• **Excerpted records**
══════════════════════════════

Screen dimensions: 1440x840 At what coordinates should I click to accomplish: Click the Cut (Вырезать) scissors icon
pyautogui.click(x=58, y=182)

══════════════════════════════

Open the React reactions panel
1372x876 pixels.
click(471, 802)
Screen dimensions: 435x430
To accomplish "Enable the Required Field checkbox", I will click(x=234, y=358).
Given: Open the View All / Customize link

══════════════════════════════

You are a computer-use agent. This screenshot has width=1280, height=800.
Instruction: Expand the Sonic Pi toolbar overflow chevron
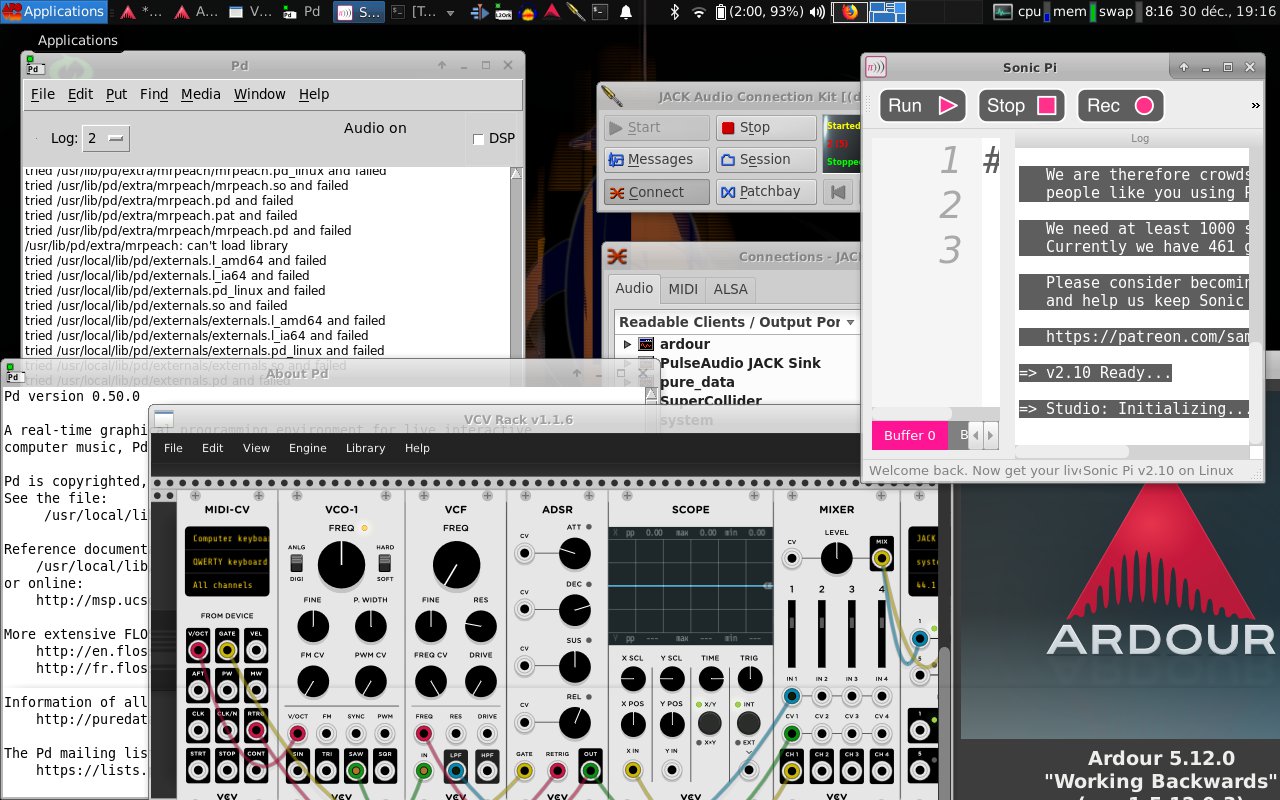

══════════════════════════════

• **Work instructions**
Starting with the line above that holds "You are a computer-use" and stopping with the line that holds "Instruction: Expand the", reproduce each line exactly, omitting all other lines.

• **Output below**
You are a computer-use agent. This screenshot has width=1280, height=800.
Instruction: Expand the Sonic Pi toolbar overflow chevron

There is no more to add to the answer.